Konzertkritik

Kadavar im Backstage: Ausverkaufte Zeitreise

München - Die Berliner 70er-Jahre-Freaks "Kadaver" lassen im Backstage Club die (Bart)Haare fliegen. Die tz waberte mit.

Ist es die Sehnsucht nach der verlorenen Zeit? Das Verlangen nach ironiefreien Räumen in einer Welt des permanenten Augenzwinkerns? Oder einfach nur die Promotion eines trendsicheren Szenelabels aus dem schwäbischen Donzdorf? Sei's drum. Die Musik des Berliner Trios "Kadavar" verdient jede Aufmerksamkeit. Dieser Mischung aus psychedelischem Proto Hardrock à la Black Sabbath, Pentagram oder Hawkwind kann sich kein Mensch ernsthaft entziehen, der nur ansatzweise auf härtere Gitarren steht. "Abra Kadavar" in den Charts? Wen juckt schon die Hype-Polizei?

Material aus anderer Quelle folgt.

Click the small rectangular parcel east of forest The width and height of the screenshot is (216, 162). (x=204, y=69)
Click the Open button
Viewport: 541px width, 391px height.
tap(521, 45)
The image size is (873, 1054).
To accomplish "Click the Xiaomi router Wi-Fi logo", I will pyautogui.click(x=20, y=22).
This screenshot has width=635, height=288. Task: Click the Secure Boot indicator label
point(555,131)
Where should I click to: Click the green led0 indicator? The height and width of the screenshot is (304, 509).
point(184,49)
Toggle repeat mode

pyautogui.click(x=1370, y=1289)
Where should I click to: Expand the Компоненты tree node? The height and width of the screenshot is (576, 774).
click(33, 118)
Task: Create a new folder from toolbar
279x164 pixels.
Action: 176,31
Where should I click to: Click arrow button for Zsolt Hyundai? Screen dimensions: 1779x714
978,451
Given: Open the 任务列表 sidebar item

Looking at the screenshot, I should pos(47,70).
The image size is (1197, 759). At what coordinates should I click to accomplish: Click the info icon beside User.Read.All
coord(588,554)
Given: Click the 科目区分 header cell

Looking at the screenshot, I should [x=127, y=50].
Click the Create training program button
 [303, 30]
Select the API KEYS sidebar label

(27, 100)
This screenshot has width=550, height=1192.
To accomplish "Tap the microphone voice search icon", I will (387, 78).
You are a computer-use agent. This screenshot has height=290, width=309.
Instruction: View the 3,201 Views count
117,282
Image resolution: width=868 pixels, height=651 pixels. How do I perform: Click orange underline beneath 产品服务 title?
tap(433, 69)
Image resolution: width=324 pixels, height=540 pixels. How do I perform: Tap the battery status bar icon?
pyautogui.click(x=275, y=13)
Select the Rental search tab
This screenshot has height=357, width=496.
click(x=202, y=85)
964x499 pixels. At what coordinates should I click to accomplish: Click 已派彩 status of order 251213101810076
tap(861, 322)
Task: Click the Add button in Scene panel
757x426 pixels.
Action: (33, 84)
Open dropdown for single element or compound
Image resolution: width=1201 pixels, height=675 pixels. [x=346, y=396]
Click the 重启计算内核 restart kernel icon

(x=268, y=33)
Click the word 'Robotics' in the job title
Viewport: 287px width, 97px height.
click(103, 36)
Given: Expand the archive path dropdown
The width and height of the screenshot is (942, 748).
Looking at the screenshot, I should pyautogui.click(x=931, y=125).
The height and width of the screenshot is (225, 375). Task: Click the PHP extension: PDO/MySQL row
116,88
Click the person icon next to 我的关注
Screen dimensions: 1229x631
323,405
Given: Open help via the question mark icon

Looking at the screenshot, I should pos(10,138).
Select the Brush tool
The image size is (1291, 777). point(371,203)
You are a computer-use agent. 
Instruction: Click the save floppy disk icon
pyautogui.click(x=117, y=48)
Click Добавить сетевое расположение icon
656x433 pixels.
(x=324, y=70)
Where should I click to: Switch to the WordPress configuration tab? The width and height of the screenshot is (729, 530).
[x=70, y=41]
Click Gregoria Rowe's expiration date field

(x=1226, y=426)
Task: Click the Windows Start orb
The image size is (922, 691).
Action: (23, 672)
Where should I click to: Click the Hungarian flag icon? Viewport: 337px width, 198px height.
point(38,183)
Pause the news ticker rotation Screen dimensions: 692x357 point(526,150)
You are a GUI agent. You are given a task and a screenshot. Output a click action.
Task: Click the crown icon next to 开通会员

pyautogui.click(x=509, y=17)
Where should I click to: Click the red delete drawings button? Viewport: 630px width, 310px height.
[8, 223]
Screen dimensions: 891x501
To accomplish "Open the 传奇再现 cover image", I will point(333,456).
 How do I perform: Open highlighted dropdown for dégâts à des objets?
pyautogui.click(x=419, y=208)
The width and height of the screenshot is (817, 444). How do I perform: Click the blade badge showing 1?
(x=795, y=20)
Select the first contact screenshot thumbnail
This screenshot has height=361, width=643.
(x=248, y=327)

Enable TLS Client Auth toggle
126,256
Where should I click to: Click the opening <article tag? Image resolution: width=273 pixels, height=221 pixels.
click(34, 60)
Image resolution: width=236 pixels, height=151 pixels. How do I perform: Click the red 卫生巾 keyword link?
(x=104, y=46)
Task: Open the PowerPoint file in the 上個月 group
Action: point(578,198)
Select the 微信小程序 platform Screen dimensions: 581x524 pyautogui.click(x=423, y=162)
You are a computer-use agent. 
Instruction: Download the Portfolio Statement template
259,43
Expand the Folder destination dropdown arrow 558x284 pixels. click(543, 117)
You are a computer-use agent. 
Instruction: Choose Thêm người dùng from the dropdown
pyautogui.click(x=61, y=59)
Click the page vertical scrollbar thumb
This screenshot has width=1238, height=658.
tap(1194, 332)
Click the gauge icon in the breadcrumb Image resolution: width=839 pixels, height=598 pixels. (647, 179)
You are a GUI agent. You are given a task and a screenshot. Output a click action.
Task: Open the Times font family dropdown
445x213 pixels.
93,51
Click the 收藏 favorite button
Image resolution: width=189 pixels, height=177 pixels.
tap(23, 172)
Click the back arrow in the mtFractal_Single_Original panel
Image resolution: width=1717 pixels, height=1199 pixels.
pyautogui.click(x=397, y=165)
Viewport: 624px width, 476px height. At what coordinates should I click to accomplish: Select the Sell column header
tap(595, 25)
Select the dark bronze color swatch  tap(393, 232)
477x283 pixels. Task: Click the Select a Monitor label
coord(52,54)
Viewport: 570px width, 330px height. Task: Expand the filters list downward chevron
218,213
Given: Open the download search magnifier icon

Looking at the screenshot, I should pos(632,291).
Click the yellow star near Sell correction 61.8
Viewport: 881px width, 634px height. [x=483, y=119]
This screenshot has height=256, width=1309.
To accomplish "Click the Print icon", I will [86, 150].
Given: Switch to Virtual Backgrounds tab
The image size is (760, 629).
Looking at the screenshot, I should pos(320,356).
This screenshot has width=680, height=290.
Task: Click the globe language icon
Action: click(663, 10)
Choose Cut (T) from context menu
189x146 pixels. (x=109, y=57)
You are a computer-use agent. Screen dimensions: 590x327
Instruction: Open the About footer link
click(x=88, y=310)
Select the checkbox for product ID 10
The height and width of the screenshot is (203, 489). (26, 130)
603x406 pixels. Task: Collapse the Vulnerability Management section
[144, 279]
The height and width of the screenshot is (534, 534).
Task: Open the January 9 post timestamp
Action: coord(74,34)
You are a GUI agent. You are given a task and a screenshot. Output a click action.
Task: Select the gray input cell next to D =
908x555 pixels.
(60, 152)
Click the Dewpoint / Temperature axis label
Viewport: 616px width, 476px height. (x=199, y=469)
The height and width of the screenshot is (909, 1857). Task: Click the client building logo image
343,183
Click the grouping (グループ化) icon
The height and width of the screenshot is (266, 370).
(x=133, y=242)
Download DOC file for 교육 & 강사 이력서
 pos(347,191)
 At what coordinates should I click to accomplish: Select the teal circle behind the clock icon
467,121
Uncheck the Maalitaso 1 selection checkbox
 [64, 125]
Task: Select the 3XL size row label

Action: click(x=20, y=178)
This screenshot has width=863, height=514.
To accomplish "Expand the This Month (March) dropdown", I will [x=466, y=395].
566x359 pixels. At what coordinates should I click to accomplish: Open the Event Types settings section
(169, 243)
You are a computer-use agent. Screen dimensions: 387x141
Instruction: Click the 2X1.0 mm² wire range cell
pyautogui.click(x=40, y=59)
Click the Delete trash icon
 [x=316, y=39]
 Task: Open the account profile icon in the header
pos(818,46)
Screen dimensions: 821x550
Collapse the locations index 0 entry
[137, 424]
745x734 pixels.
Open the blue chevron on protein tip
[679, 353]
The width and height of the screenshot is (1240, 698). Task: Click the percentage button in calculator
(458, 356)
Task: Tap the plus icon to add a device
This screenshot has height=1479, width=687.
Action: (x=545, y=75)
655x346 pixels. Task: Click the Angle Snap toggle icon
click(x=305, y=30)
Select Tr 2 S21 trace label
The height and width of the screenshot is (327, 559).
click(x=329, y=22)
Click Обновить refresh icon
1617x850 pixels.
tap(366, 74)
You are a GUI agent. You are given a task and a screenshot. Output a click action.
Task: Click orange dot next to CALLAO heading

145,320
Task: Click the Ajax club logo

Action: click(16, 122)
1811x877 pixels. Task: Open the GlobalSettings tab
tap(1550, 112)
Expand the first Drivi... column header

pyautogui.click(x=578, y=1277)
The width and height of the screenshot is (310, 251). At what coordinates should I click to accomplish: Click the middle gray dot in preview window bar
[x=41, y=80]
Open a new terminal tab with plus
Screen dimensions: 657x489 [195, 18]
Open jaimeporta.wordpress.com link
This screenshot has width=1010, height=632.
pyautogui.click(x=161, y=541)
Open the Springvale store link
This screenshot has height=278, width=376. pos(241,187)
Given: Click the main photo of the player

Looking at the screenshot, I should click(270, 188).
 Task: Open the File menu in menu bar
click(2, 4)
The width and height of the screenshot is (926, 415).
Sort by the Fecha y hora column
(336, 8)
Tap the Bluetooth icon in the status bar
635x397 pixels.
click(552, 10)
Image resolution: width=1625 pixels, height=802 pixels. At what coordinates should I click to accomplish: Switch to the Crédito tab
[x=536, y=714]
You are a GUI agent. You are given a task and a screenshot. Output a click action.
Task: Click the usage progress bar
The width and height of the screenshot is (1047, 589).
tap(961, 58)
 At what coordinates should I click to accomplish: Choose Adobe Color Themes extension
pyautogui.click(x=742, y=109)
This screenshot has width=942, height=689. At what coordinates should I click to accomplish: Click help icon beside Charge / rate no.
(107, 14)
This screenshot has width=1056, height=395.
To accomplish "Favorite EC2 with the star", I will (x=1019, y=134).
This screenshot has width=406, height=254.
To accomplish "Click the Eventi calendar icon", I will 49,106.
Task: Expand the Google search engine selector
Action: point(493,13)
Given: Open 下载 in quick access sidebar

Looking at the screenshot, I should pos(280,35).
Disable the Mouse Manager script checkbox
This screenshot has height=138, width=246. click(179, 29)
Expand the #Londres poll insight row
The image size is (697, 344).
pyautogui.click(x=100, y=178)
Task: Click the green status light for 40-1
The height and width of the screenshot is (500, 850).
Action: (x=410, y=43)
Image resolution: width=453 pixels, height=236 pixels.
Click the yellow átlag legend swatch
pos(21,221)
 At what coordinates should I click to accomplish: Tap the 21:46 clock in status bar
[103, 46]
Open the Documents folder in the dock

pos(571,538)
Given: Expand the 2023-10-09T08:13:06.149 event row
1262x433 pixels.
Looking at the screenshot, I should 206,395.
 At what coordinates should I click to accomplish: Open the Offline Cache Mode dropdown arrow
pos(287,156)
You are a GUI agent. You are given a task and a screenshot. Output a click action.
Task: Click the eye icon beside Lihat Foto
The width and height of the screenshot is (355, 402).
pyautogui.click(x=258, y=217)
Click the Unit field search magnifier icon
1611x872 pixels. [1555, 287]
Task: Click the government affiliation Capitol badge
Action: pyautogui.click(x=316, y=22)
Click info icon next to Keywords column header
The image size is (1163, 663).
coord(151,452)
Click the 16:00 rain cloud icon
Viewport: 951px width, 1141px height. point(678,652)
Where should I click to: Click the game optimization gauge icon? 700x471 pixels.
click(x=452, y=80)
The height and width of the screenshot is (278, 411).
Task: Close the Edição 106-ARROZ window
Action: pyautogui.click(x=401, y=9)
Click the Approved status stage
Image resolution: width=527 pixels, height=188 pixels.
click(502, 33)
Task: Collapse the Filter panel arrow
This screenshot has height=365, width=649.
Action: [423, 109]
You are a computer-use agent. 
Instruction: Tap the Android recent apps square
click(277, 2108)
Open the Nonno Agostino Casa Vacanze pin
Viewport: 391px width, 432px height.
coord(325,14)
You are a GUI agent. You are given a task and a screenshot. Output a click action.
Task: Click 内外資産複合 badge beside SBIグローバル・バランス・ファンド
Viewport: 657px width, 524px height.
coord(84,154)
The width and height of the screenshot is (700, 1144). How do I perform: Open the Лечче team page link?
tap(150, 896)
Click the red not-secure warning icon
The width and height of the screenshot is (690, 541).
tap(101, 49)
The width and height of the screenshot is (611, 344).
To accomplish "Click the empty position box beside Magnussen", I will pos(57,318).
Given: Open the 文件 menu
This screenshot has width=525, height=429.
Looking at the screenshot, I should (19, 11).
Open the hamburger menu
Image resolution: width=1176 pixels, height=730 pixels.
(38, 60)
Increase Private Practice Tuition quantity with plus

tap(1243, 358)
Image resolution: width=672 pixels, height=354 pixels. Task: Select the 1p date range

Ein "Ausverkauft"-Zettel pappt auf dem Tourposter am Eingang des Backstage-Geländes. Der Club ist zu klein, ein Umzug nicht möglich. Schließlich rödeln nebenan in der Halle die US-Düstermetaller von Agalloch. Hilft nix.

Wer drin ist, darf sich zunächst an den Norwegern "Spirits of the Dead" erfreuen. Späte Led Zeppelin treffen auf frühe King Crimson. Ein bisserl langatmig das Ganze, aber als Vorspeise gerade recht.

Dann abar: Kadavar.

Alleine Schlagzeuger "Tiger" ist den Eintritt wert. Mit welcher Hingabe er seine Schießbude bearbeitet, dazu permanent die Matte und den Rauschebart fliegen lässt, weckt Erinnerungen an das "Tier" aus der Muppet Show. Dazu die hypnotischen Riffs von Sänger und Gitarrist "Wolf" und der wummernde Bass des kaum minderbehaarten Herrn "Mammut", alles in Songs gegossen, die zügig auf den Punkt kommen, ohne auch nur ansatzweise platt zu sein. Großer Musikspaß! Schade nur, dass nach zehn Liedern schon Feierabend ist. Das grandiose "Goddess of Dawn" vom ersten Album beschließt einen Gig, der alle Vorschusslorbeeren rechtfertigt. Bleibt als Fazit nur der Wunsch: Langsam riffen, schnell wiederkommen!